En isolant le chiffre du bénéfice et en omettant la baisse du marché, le récit crée une pure histoire de succès. La demande d'IA est présentée comme une force irrésistible.
Le bloc omet que les actions Samsung ont chuté de plus de 5% le même jour et que les marchés asiatiques ont largement baissé.
Les marchés punissent Samsung malgré un bond de 19 fois du bénéfice, signalant que le rallye de l'IA a atteint son sommet. Les investisseurs encaissent leurs profits au milieu des craintes de suroffre.
En juxtaposant la hausse des bénéfices à la baisse de l'action, le récit implique que le marché voit au-delà du battage médiatique. L'accent mis sur la suroffre et les prix du pétrole ancre le scepticisme dans des facteurs concrets.
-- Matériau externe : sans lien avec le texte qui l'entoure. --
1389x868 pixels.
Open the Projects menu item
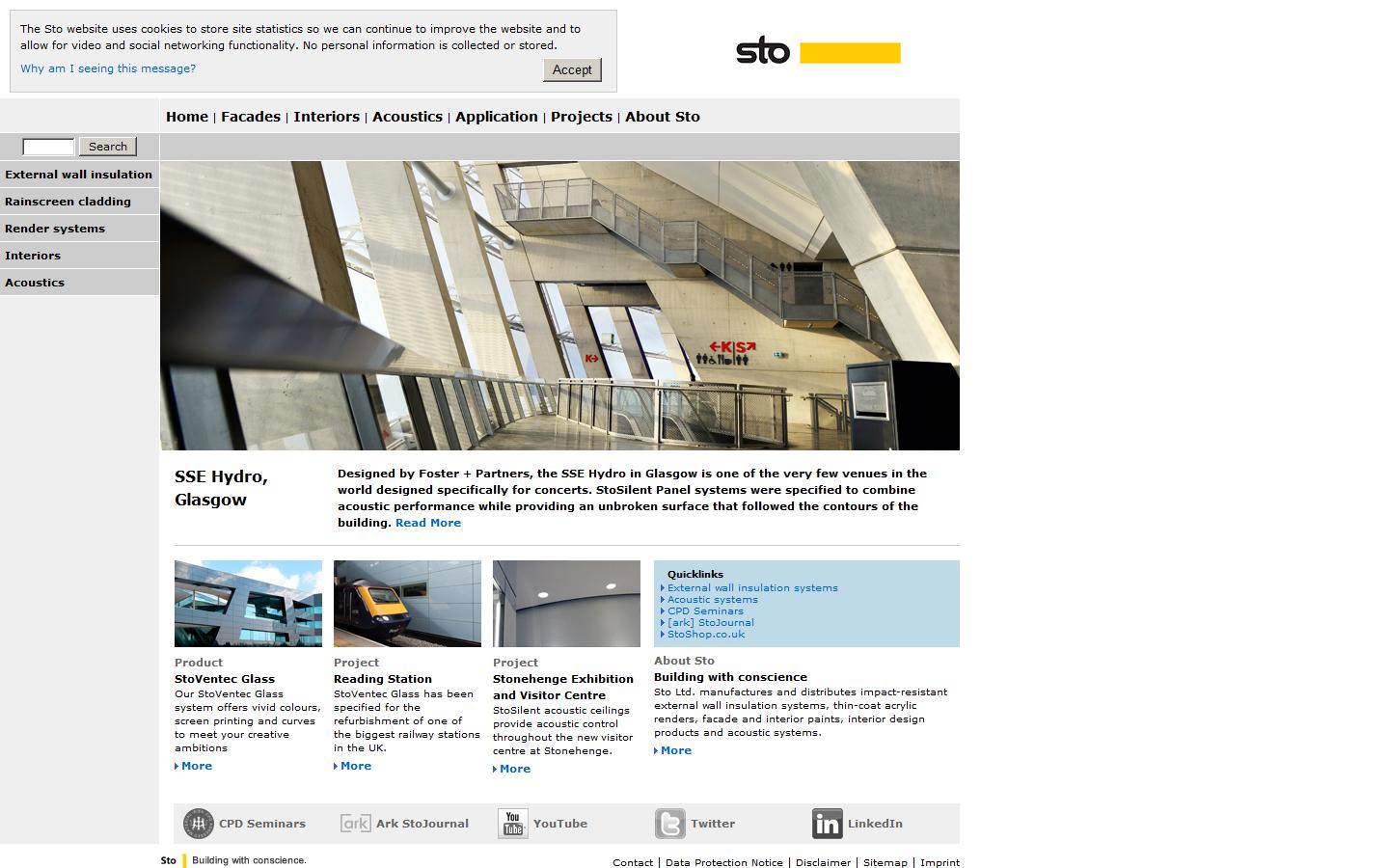(581, 116)
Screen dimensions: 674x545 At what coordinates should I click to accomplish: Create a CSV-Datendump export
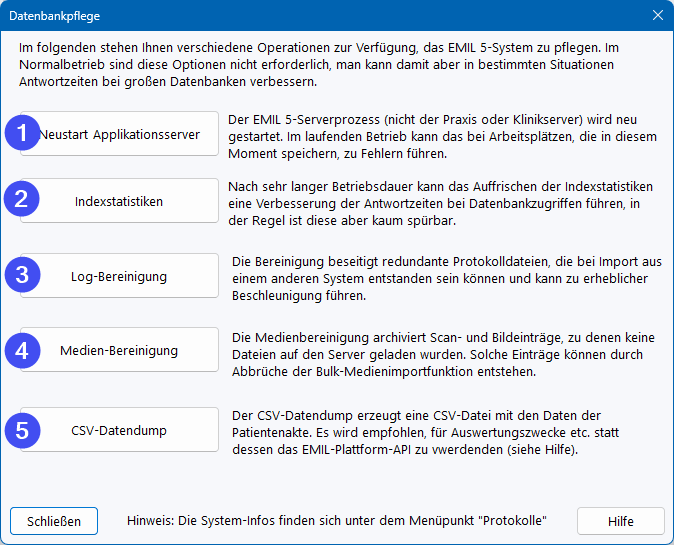coord(119,431)
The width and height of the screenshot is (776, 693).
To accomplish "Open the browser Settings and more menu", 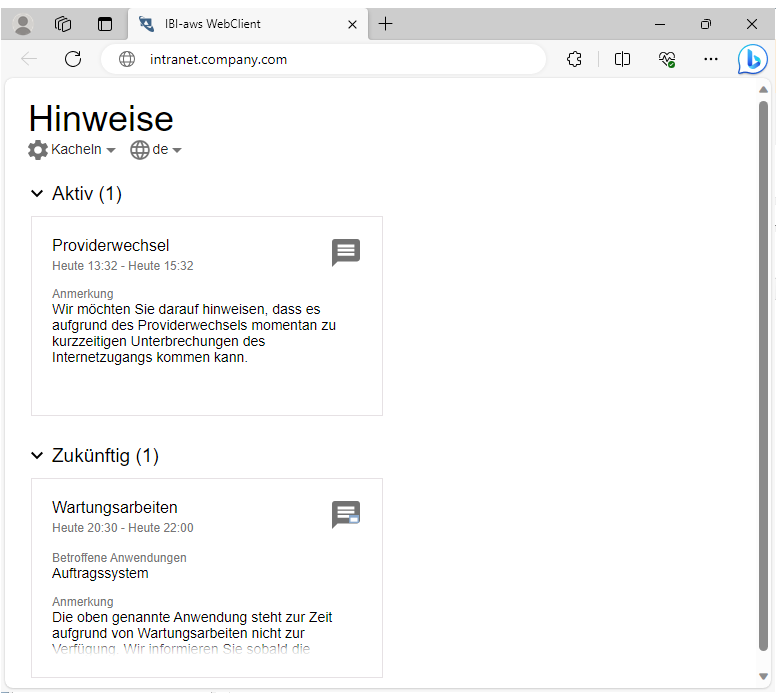I will [711, 59].
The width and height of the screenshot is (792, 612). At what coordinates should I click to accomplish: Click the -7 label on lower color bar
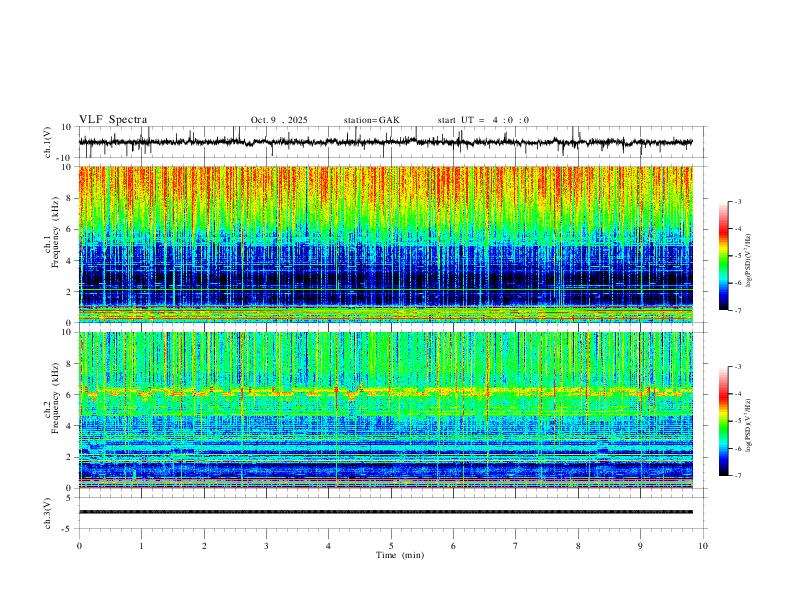click(738, 476)
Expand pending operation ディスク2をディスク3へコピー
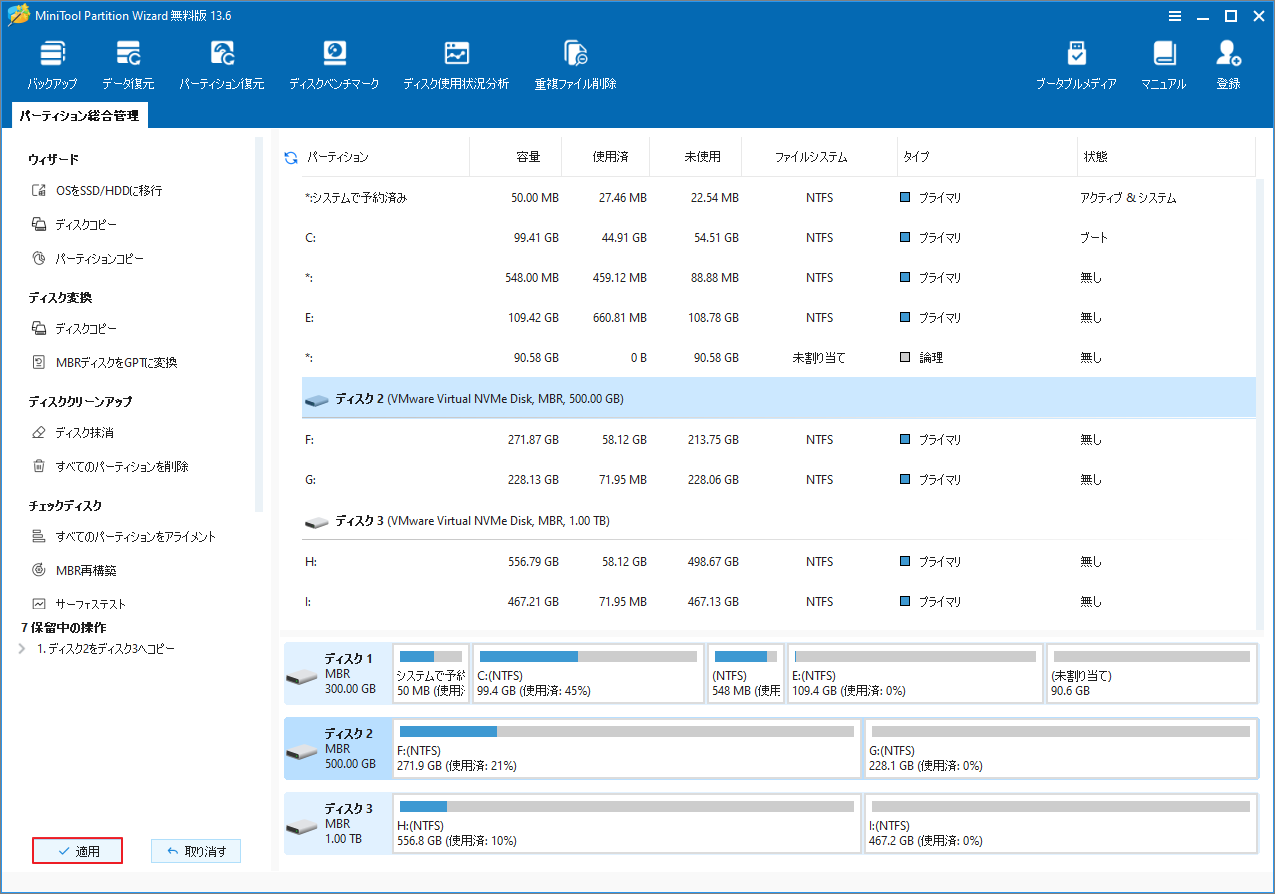Viewport: 1275px width, 894px height. tap(22, 649)
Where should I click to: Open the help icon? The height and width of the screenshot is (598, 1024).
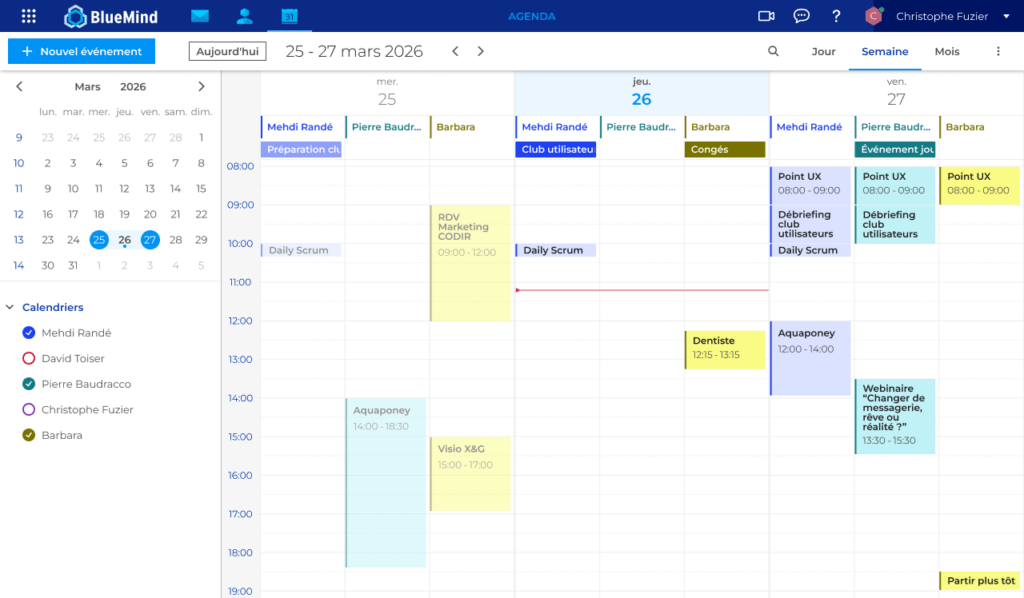[836, 15]
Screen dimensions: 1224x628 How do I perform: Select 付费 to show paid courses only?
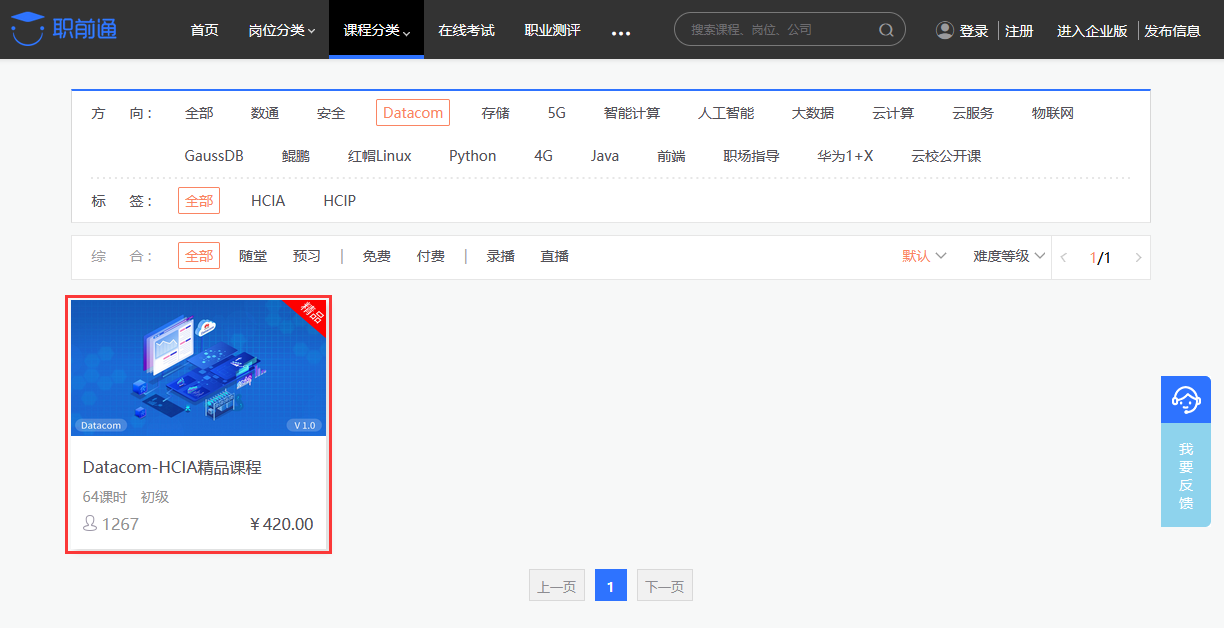431,256
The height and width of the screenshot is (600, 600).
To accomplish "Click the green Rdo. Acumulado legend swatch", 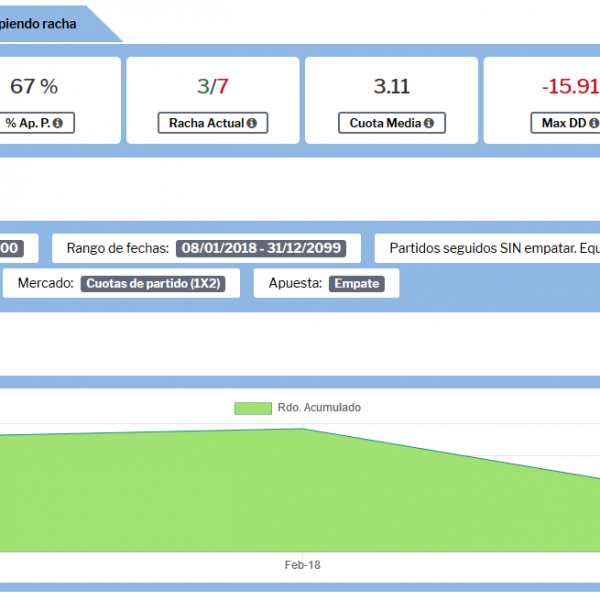I will click(253, 408).
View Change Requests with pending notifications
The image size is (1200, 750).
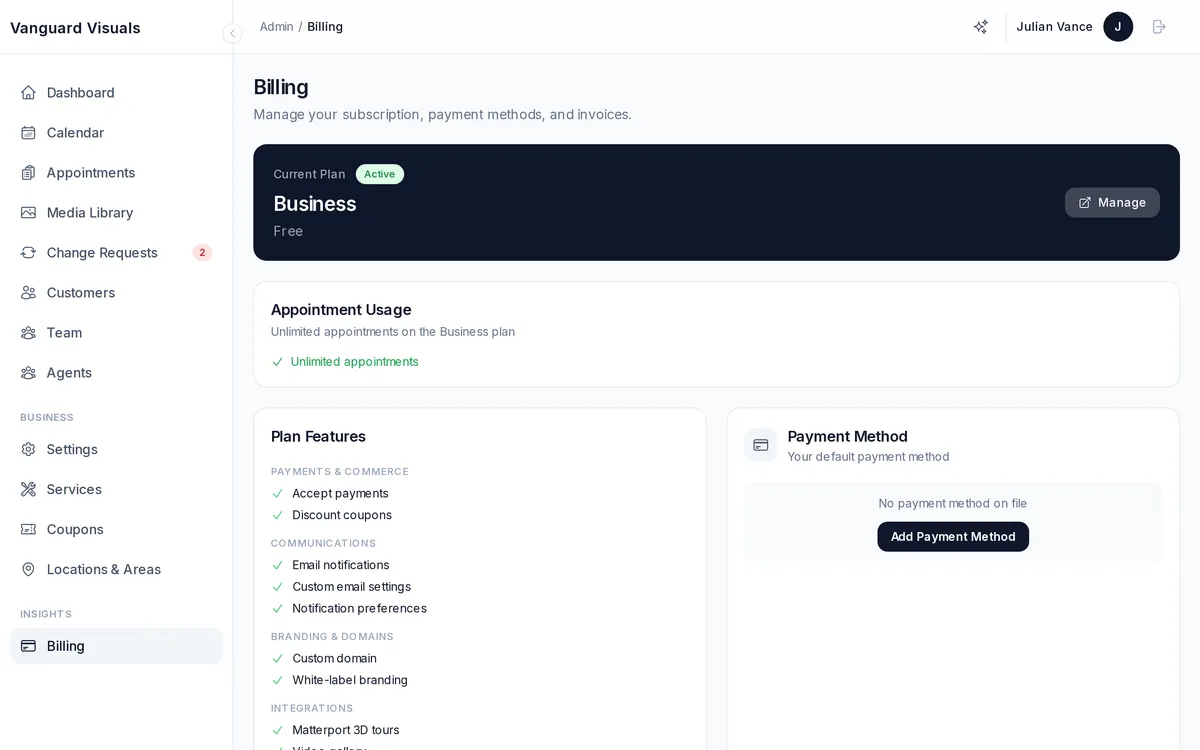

Le bloc omet que le bénéfice de Samsung est un record et que la demande d'IA continue de croître, ce qui pourrait soutenir les gains futurs.
L'action Samsung ne parvient pas à surfer sur la vague de l'IA, tandis que le rival SK Hynix capte les vrais gains. Le marché voit au-delà des chiffres de profit la faiblesse concurrentielle sous-jacente.
En comparant la performance de l'action Samsung à celle de SK Hynix, le récit met en évidence un désavantage concurrentiel. Le chiffre du profit est minimisé au profit de la performance relative du marché.
Le bloc omet que le bénéfice d'exploitation de Samsung a bondi de 1 800 % et que l'entreprise reste un bénéficiaire clé de l'IA.
Les marchés asiatiques ignorent le bénéfice record de Samsung, se concentrant plutôt sur les vents contraires économiques et les tensions géopolitiques. Le boom de l'IA est réel, mais les risques le sont aussi.
En intégrant le bénéfice de Samsung dans un contexte de marché plus large de préoccupations économiques, le récit tempère les bonnes nouvelles par la prudence. Le paradoxe est présenté comme une réaction naturelle du marché.
Le bloc omet la sous-performance concurrentielle de Samsung par rapport à SK Hynix, qui est un facteur clé de la baisse de l'action.